Source passage:

+++

A cylindrical pipeline used for treating large brain aneurysms is just as effective on smaller and sometimes harder to reach ones, according to the results of a clinical trial announced last week. The study’s findings were presented at the International Stroke Conference in Houston by Ricardo A. Hanel, neurovascular surgeon with Baptist Health, who is director of the Baptist Neurological Institute. Eric Sauvageau, neurovascular surgeon and director of the Baptist Stroke & Cerebrovascular Center, was a co-author and co-investigator on the study.
A cerebral aneurysm is a weak or thin spot on a blood vessel in the brain that balloons out and fills with blood. This cylindrical Pipeline, a braided mesh known as a flow diverter, is inserted through a microcatheter into an artery in the groin. The device is then threaded through the body to the brain to slow the flow of blood into the aneurysm and allow the diseased vessel to heal.

+++

Source information:
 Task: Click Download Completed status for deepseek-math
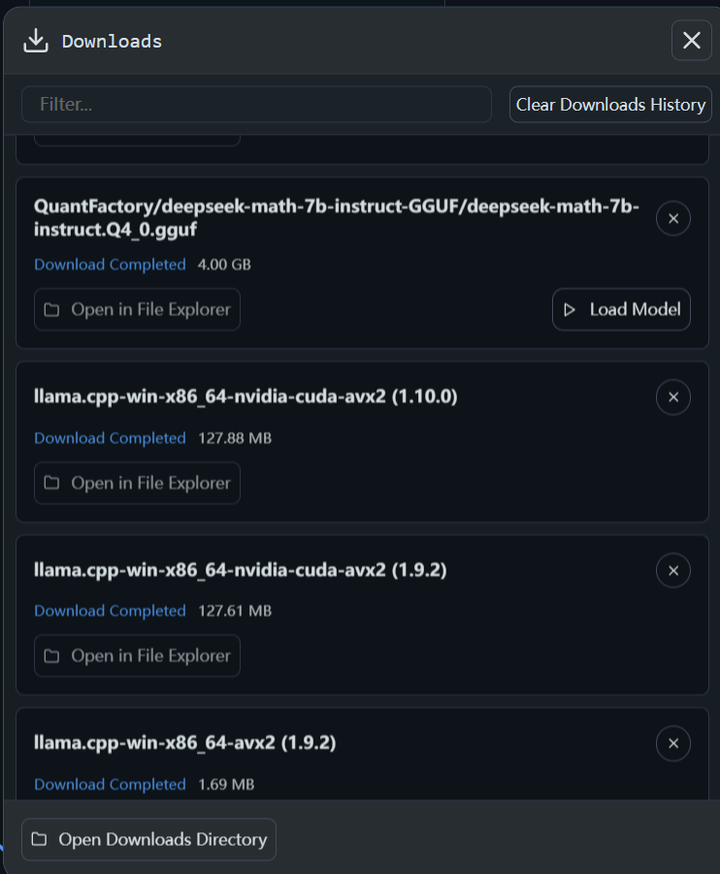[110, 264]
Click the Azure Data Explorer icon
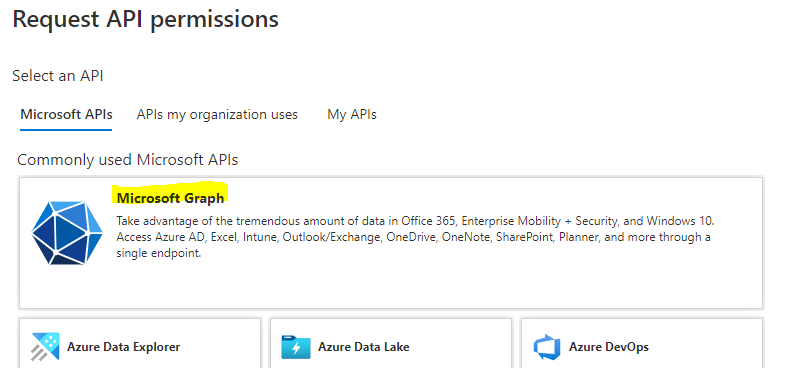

+++

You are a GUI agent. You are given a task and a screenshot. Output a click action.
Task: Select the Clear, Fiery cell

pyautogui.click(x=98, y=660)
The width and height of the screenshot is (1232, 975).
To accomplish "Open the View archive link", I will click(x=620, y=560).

+++

Brief: Can you carry on the brain aneurysm article, picking up right after its last sentence? The rows above stand apart from the brain aneurysm article.

Answer to the problem:
The Pipeline is approved by the U.S. Food and Drug Administration for adults with large aneurysms (which are greater than 12 millimeters). The results of the clinical trial could open up the procedure for use on patients with small- and medium-sized, wide-necked, unruptured aneurysms, which make up the majority of the cases.
Twenty-two sites in the United States and one in Canada participated in the study of 141 patients, including 21 from Baptist Medical Center Jacksonville. The study found that a high rate of aneurysms were completely healed at the one-year follow-up, with no cases of recurrence. There were also no incidents of aneurysms rupturing one year after the procedure. These results will be submitted to the FDA for review.